In this editorial, we argue that current attitudes toward terminally ill patients are generally too paternalistic, and that it is wrong to assume that patients suffering from mental health issues (including depression) cannot consent to assisted suicide.

Declaration of interest

None.

Type
Editorials
Copyright
Copyright © The Royal College of Psychiatrists 2018 

Most countries that permit assisted suicide do so only for patients who are terminally ill. In Switzerland, Belgium, the Netherlands and Luxemburg, however, the law is more permissive: assisted suicide is permitted independent of life expectancy, which means those patients suffering from severe mental illnesses such as treatment-refractory major depressive disorder, treatment-resistant chronic schizophrenia or severe persistent anorexia nervosa can also avail themselves of assisted suicide (or euthanasia, except in Switzerland). This more liberal legislation does, however, require that patients be of sound mind and have the decision-making capacity to consent to or request assisted suicide.

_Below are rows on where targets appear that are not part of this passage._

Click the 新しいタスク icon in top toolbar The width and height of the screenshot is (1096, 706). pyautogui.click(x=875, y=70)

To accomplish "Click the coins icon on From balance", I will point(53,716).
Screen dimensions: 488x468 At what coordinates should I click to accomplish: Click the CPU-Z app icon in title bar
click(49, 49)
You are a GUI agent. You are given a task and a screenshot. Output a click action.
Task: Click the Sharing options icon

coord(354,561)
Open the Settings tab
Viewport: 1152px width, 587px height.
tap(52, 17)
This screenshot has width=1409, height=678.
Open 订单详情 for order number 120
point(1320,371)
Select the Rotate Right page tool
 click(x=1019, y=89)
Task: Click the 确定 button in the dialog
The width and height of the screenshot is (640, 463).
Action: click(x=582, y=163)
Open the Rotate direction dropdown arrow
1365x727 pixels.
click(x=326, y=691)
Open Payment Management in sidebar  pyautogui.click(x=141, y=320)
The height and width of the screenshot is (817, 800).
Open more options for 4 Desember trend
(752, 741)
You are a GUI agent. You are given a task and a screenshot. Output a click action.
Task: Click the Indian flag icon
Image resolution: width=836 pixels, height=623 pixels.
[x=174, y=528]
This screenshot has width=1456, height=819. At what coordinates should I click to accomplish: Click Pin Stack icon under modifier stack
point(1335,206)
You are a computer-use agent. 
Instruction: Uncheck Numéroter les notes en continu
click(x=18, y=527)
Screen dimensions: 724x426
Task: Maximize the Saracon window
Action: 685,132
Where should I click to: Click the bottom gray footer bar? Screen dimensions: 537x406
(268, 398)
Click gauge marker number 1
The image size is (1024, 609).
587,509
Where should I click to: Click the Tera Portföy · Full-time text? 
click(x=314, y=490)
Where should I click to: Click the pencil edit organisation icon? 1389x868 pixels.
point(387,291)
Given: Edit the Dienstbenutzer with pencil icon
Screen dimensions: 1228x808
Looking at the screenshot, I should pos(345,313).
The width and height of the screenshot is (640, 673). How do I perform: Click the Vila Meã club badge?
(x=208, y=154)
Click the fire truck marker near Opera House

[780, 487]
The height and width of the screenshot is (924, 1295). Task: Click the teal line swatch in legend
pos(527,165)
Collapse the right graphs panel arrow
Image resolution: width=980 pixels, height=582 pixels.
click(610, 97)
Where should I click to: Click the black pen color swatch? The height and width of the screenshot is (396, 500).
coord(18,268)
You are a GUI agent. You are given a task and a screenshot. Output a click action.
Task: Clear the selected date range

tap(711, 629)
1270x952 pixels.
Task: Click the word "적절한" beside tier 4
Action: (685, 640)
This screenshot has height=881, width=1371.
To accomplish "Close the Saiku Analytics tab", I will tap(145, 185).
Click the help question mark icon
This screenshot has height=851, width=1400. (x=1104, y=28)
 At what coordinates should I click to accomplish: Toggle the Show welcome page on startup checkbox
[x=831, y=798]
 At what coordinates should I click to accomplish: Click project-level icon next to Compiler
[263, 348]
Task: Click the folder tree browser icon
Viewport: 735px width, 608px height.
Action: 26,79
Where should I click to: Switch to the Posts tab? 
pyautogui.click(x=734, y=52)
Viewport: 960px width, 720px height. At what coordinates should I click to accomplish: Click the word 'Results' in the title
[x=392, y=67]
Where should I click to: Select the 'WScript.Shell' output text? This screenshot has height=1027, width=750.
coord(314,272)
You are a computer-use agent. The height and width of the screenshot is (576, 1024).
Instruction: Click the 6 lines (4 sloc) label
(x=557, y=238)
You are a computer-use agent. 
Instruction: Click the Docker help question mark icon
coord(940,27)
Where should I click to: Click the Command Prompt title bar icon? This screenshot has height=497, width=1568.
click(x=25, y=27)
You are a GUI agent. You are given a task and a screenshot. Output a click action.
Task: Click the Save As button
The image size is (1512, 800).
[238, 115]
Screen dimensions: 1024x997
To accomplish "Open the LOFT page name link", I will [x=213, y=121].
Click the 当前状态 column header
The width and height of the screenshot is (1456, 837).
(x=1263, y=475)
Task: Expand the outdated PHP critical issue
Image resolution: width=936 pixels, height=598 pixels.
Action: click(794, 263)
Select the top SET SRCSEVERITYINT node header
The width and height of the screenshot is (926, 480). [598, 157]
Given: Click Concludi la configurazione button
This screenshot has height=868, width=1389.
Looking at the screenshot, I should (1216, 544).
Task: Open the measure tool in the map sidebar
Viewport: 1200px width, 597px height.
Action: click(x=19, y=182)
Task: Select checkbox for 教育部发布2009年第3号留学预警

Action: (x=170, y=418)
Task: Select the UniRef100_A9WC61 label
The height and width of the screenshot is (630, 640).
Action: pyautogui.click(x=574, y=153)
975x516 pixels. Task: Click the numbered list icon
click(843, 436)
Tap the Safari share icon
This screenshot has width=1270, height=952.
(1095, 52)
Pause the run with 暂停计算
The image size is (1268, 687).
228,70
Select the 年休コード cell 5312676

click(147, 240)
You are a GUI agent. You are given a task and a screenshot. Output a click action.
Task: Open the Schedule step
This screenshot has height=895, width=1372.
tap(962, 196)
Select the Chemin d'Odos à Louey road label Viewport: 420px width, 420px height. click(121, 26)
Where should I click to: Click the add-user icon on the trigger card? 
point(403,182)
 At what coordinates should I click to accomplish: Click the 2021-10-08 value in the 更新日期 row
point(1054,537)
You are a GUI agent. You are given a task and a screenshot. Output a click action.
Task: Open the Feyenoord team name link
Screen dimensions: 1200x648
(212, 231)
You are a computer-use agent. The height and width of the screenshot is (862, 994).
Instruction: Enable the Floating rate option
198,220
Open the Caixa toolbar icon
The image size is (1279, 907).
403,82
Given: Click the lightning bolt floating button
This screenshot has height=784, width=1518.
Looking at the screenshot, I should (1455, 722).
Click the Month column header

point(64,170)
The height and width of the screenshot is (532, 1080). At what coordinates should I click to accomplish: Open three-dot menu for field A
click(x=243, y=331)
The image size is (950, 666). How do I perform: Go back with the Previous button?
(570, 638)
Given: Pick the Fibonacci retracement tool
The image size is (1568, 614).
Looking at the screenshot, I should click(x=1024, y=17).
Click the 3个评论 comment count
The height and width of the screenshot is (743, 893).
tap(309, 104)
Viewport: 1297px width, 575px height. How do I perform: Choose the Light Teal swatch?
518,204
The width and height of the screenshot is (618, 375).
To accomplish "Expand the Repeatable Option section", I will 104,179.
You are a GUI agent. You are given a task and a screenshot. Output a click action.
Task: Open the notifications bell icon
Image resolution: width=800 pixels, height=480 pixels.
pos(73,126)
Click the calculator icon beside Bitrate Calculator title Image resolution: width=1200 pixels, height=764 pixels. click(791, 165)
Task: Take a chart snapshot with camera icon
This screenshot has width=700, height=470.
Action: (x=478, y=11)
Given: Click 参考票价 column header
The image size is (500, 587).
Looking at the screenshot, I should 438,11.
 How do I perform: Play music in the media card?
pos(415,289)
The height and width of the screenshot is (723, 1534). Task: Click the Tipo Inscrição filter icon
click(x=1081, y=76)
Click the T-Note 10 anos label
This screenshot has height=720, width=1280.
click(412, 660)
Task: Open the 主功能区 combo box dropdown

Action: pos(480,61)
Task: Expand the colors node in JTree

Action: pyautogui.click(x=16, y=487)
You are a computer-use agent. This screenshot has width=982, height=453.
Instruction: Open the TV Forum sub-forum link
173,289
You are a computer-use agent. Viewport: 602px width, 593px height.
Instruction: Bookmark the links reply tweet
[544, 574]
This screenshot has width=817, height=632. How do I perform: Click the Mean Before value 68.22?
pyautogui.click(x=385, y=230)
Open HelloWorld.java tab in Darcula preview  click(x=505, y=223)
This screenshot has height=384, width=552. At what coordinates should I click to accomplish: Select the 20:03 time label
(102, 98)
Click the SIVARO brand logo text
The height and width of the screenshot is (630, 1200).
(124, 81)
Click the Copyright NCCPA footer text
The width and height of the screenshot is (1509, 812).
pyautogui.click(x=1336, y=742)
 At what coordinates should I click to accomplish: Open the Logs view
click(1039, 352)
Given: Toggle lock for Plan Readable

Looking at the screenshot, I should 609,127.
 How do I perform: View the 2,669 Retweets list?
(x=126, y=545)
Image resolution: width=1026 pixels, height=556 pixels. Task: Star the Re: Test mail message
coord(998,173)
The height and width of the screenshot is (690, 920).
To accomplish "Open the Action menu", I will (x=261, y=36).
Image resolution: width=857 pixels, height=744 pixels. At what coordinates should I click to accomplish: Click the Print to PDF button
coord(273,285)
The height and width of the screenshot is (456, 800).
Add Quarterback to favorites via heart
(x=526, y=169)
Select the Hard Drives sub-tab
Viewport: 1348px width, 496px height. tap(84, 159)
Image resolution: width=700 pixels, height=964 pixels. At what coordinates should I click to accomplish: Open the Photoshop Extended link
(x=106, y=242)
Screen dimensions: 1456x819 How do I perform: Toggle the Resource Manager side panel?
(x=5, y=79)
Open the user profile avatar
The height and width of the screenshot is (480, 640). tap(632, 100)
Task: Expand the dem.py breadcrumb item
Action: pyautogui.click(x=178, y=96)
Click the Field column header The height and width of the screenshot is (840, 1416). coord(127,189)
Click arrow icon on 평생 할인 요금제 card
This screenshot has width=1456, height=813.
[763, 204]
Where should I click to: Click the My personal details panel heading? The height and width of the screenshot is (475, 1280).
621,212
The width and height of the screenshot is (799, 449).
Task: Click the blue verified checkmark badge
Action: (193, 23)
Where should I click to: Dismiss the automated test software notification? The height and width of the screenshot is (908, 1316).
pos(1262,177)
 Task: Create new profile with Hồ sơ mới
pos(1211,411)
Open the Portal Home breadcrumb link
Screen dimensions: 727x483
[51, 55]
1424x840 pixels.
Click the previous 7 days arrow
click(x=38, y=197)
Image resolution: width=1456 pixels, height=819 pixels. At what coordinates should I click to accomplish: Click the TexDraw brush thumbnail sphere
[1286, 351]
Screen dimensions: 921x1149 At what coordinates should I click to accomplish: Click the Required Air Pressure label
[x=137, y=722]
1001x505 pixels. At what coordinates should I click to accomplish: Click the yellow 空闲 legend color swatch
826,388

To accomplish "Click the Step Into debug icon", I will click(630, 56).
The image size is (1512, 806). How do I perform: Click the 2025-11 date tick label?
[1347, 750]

Four criteria for medical decision-making capacity are widely accepted: the ability to understand the relevant information, the ability to appreciate the disorder and the medical consequences of the situation, the ability to reason about treatment choices and the ability to communicate a choice.Reference Grisso and Appelbaum1

The controversy surrounding decision-making capacity evaluations in patients seeking assisted suicide is because of the controversial nature of assisted suicide itself. Because it is unusual for doctors to be involved in deliberately ending a patients a life and because of the irreversibility of the decision, some believe that a higher standard of competence should be demonstrated to ascribe decision-making capacity to the patient.Reference Buchanan and Brock2 Thus, the stringency of decision-making capacity requirements should increase in proportion to the potential risk to the patient.Reference Parker3 Some critics have even suggested that a request for assisted suicide is itself suggestive or even indicative of a lack of decision-making capacity.Reference Werth, Benjamin and Farrenkopf4 Given these fundamental disagreements, it is hardly surprising that there is considerable variation in experts' opinions regarding proposed threshold of decision-making capacity, the required time frame to prove that a request for assisted suicide is stable and settled, and whether/how many different doctors must certify decision-making capacity. In a 2000 survey, 58% of psychiatrists claimed that major depressive disorder means that a patient is de facto incompetent.Reference Ganzini, Leong, Fenn, Silva and Weinstock5 This is unfortunate, as mental illness or cognitive dysfunction do not in themselves indicate that a patient lacks decision-making capacity.Reference Grisso and Appelbaum1 Many mental and cognitive conditions are compatible with having decision-making capacity, and a patient can have depressive disorder without lacking decision-making capacity.Reference Okai, Owen, McGuire, Singh, Churchill and Hotopf6 A recent systematic review concluded that depression can influence DMC, but not that it always does so.Reference Hindmarch, Hotopf and Owen7

It appears that the DMC evaluation in AS is often affected by a sort of ethical contamination, with relatively simple cases of patients with a terminal illness requesting who request assisted suicide being conflated with more challenging cases of assisted suicide requests from patients who are not terminally ill; in addition, patients in both these categories may also have a psychiatric disease, making four categories in total. It is important to bear in mind that all four categories could include both patients who are mentally competent and those who not. Indeed, one of the reasons why standards are often set so high for those who are terminally ill but have no mental health issues is that concerns about decision-making capacity and lack of terminal illness can contaminate and infect discussions of even ‘simple’ requests for assisted suicide. One reason for this might be that it is not always obvious which category a patient will fall into.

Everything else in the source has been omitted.